**Rows:**
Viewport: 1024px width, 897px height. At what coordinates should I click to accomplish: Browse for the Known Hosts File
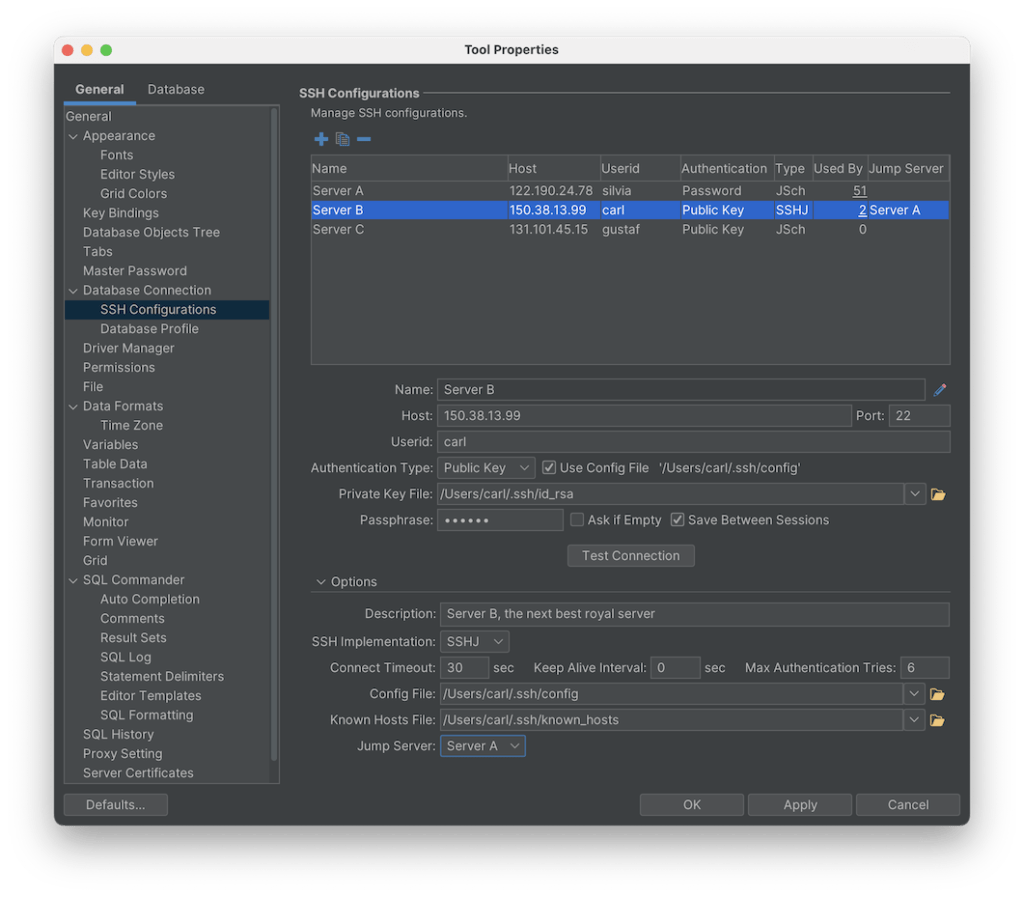[x=937, y=720]
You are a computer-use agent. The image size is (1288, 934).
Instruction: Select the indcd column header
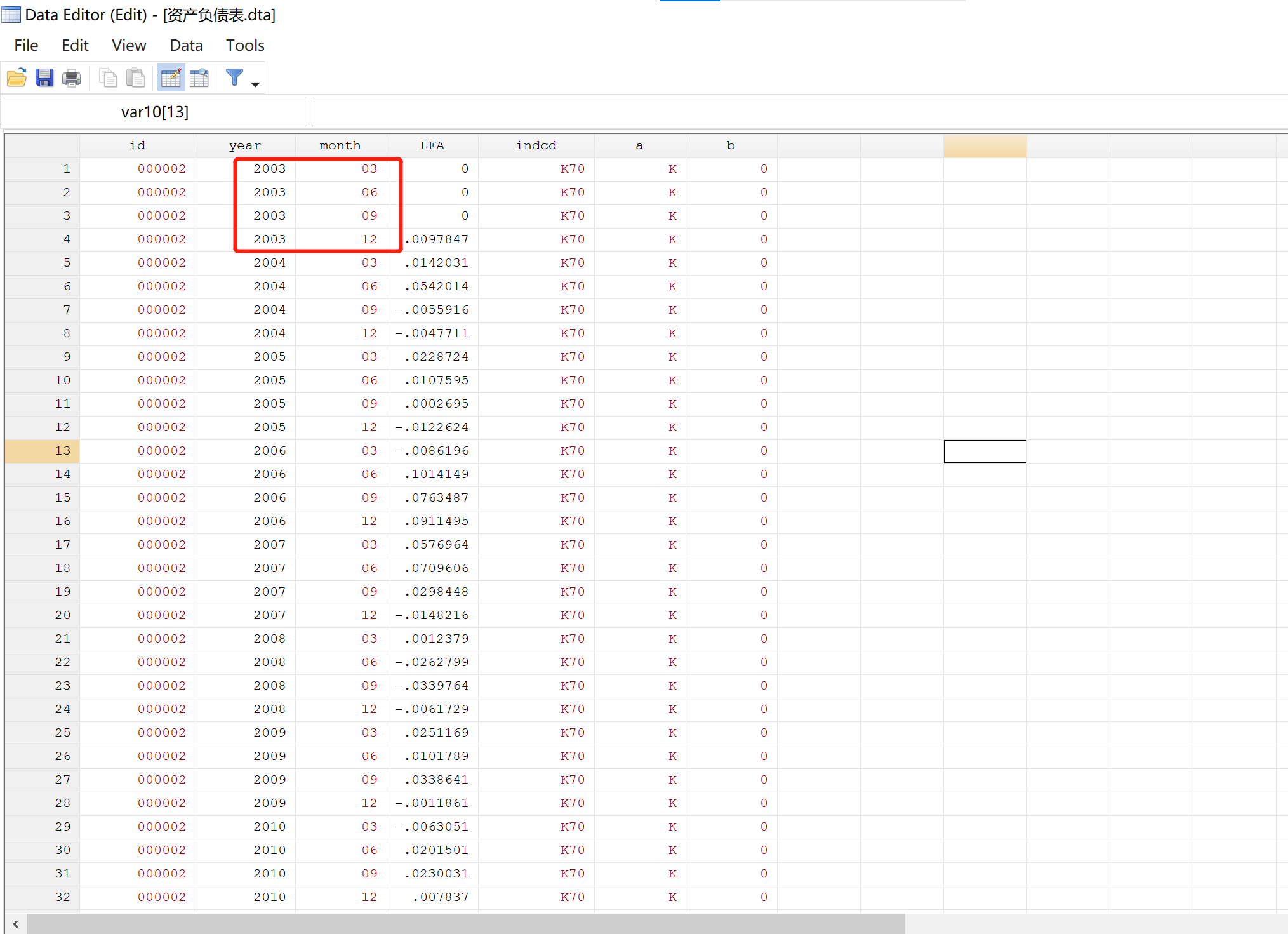click(x=536, y=145)
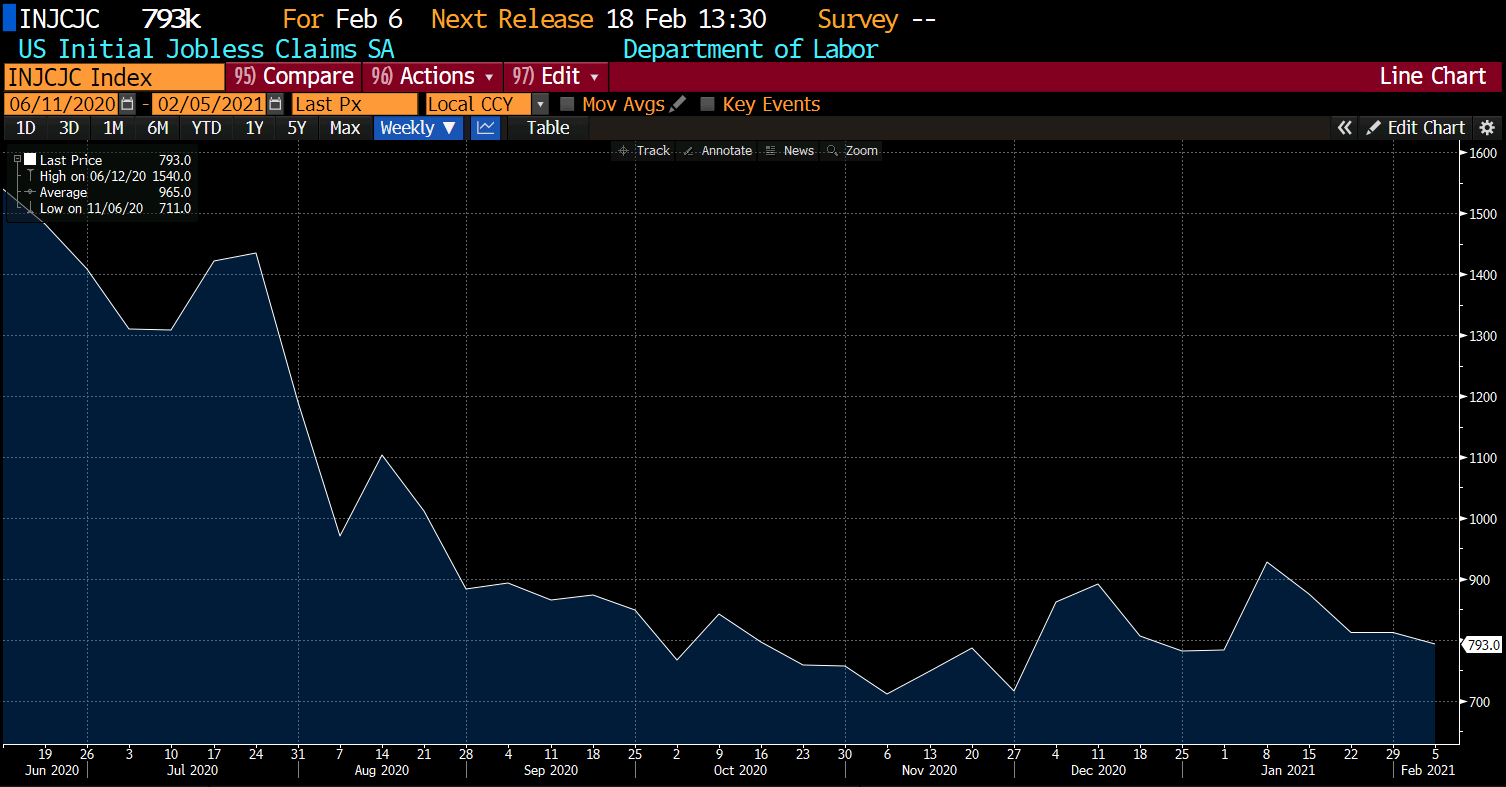The height and width of the screenshot is (787, 1506).
Task: Open the Weekly periodicity dropdown
Action: point(418,128)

**Task objective:** Render every line of the material above as a JSON list of strings, with one string per line and blank lines skipped. Leave the pictures out.

**Result of the exercise:**
[
  "Viewport: 1024px width, 897px height. At what coordinates should I click to accomplish: Browse for the Known Hosts File",
  "[x=937, y=720]",
  "You are a computer-use agent. The image size is (1288, 934).",
  "Instruction: Select the indcd column header",
  "click(x=536, y=145)",
  "The height and width of the screenshot is (787, 1506).",
  "Task: Open the Weekly periodicity dropdown",
  "Action: point(418,128)"
]